▶ WHAT IS EXPECTED: Would you count the lines below that contain the string "screenshot" and reply with that number only?

▶ TASK INPUT:

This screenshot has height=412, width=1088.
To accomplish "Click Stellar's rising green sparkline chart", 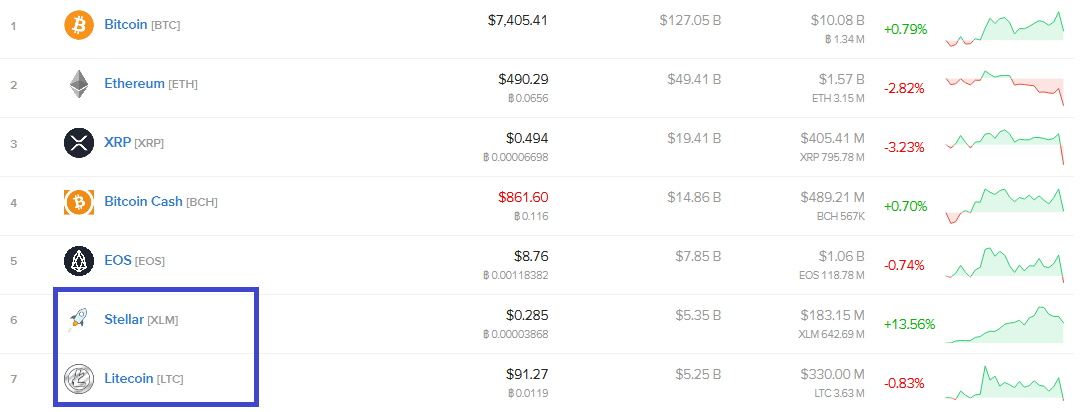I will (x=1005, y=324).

==

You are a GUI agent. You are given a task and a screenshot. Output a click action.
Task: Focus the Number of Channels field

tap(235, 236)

▶ RESULT BELOW: 2